*Texto de origem:*
========================

Tanto a ousadia imprudente quanto o receio descontrolado são danosos. Porém, enquanto a ousadia imprudente costuma ser eufórica e exultante, o temor descontrolado nos angustia e deprime. Os jovens se encantam com a ousadia e têm aversão ao medo. Os políticos demagógicos e os líderes ideológicos costumam se apresentar como ousados, enquanto instilam o receio do outro em nossos corações.
Um obstáculo ao diálogo
O medo do outro é um dos maiores obstáculos ao diálogo e à reflexão. Quando temos receio de uma situação, canalizamos toda a nossa energia e todo o nosso intelecto para fugir do perigo. Não restam recursos para procurar entender o outro ou para discernir racionalmente quais são as verdadeiras dimensões do perigo. Fake news frequentemente exploram nossos temores. Desse modo, se torna mais difícil para nós perceber as inverdades apresentadas.
O medo nos fecha em nossos próprios grupos, que se tornam guetos, “bolhas”, onde nos sentimos seguros porque só reafirmamos ideias consensuais entre nós, todos agimos segundo um mesmo código de conduta, só ouvimos aquilo que queremos ouvir. Onde impera o medo, não existe o diálogo, nem um verdadeiro anúncio missionário. O medo, particularmente das ideologias e das posições políticas, numa sociedade plural e polarizada como a nossa, vem acompanhado pelo ressentimento e pela raiva do outro.

========================

*Dados extraídos:*
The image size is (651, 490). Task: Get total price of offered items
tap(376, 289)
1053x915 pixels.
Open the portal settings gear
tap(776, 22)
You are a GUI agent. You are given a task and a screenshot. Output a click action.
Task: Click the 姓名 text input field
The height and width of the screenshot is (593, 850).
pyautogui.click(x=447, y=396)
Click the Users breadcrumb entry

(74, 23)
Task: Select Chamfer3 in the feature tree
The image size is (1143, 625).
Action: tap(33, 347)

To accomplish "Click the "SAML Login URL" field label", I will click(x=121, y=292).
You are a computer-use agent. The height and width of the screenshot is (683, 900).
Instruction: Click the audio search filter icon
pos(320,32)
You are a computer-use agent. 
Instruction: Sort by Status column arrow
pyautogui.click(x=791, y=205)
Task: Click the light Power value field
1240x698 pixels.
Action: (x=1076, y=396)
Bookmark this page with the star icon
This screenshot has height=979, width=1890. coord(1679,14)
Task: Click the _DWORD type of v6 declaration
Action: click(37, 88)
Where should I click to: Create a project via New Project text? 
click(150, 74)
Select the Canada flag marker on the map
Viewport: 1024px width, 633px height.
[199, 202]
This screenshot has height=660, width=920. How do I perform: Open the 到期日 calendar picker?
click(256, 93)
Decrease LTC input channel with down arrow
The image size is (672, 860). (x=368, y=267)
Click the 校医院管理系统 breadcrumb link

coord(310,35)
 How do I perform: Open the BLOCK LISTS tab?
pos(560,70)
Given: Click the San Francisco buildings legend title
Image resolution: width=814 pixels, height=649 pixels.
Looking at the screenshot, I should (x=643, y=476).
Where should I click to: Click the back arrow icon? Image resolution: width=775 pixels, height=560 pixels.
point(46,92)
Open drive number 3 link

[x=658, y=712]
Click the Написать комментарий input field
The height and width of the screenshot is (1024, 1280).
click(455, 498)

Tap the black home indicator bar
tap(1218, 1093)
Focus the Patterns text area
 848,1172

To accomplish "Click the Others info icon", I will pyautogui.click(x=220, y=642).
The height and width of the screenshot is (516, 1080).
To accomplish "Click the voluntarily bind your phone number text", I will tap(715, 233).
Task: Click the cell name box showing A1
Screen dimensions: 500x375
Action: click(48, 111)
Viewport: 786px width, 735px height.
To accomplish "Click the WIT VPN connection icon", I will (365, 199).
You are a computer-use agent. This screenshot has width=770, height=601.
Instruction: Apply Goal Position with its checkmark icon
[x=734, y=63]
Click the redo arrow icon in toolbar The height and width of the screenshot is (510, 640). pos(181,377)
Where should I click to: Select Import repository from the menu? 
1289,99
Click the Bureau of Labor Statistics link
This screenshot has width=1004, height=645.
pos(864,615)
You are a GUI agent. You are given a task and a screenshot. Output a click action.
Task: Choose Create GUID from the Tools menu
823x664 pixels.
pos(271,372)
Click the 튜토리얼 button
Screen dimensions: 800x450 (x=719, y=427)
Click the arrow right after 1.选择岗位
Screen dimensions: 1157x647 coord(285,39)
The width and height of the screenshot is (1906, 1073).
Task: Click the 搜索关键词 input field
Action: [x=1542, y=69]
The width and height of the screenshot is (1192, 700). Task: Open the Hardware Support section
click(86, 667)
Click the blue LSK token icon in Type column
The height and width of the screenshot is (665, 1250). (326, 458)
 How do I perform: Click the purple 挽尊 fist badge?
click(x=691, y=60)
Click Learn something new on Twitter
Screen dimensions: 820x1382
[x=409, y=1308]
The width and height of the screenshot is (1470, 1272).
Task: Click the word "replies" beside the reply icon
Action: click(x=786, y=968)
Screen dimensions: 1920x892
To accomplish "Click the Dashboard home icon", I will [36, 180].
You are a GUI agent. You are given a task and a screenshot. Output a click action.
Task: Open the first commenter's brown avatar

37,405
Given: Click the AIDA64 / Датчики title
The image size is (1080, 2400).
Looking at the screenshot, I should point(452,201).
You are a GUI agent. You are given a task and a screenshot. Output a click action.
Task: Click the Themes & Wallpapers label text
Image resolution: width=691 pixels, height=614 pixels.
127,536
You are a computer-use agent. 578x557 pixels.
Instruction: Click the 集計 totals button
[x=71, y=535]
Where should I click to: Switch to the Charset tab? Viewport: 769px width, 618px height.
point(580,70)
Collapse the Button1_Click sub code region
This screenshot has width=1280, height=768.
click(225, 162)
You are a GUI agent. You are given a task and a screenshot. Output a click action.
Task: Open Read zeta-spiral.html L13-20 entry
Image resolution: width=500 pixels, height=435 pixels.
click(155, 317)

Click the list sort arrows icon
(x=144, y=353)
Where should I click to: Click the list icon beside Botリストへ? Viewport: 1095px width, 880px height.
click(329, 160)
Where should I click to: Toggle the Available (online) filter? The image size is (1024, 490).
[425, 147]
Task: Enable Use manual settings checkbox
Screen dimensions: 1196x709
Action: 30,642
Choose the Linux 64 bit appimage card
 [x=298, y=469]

========================

*Tarefas a fazer:*
- 1) Reescreva o trecho do texto sobre o medo entre "O medo nos fecha" e "raiva do outro.", inclusive, substituindo "guetos" por "redutos".
- 2) Liste, por favor, os grupos de pessoas que o texto sobre o medo menciona no primeiro parágrafo.
- 3) Dê prosseguimento ao texto sobre o medo a partir da última frase apresentada.

*Conjunto de respostas:*
- 1)
O medo nos fecha em nossos próprios grupos, que se tornam redutos, “bolhas”, onde nos sentimos seguros porque só reafirmamos ideias consensuais entre nós, todos agimos segundo um mesmo código de conduta, só ouvimos aquilo que queremos ouvir. Onde impera o medo, não existe o diálogo, nem um verdadeiro anúncio missionário. O medo, particularmente das ideologias e das posições políticas, numa sociedade plural e polarizada como a nossa, vem acompanhado pelo ressentimento e pela raiva do outro.

- 2)
Os jovens
Os políticos demagógicos
Os líderes ideológicos

- 3)
A coragem dos pobres de espírito
Curiosamente, o medo acompanha a riqueza. Imaginamos que quanto mais temos, mais seguros estamos. Em termos muito objetivos, isso é verdade. Mas, em termos subjetivos, frequentemente se dá o inverso. Quem muito tem, muito pode perder – e o receio da perda passa a controlar a alma. Assim, em nossa sociedade, vivemos num contínuo frenesi por segurança material, que nunca é conquistada, pois quanto mais temos, mais percebemos o perigo da perda imprevista, causada por um negócio infeliz, uma demissão imerecida, um acidente ou uma doença inesperada.
Por isso, existe uma coragem que é própria dos “pobres de espírito”, no sentido dado a essa expressão nos Evangelhos. O pobre de espírito é aquele que, mesmo possuindo, sabe que nada é seu, que tudo é graça e que, mesmo na aflição, a graça não haverá de faltar. Sabendo-se limitado, é prudente; mas sabendo-se acompanhado por Deus, não se deixa levar pelo medo.
Um coração aberto ao fascínio pela realidade
A prudência é uma virtude, como lembra o Catecismo da Igreja Católica (CIC 1806), mas o temor descontrolado é um pecado que nasce da falta de confiança em Deus. Numa mentalidade agnóstica, hegemônica em nossos dias, não é de se admirar que as pessoas vivam entre a glorificação de uma ousadia ilusória, até inconsequente, e a dominação dissimulada do medo. Enquanto a ousadia é cantada e louvada, mas praticada por poucos na vida adulta, os receios lançam a muitos na angústia e na insegurança diante da realidade.
O medo não nos permite desfrutar os encantos da vida, o fascínio pela diversidade de dons que o Senhor nos deu, o prazer do encontro sincero com o outro; pois tudo fica obscurecido pela insegurança e pelo ressentimento. O coração amedrontado se enche de aflição e raiva, indecisão e angústia. Não é à toa que os papas nos convidam com tanta insistência ao destemor que nasce da entrega da própria vida a Cristo.
Que possamos ter a mentalidade livre de todo receio que caracteriza os verdadeiros pobres de espírito e construir, para nós e nosso filhos, uma cultura da esperança que não decepciona, onde nossos irmãos e a própria realidade são sinais de amor e fascínio, não de insegurança e medo.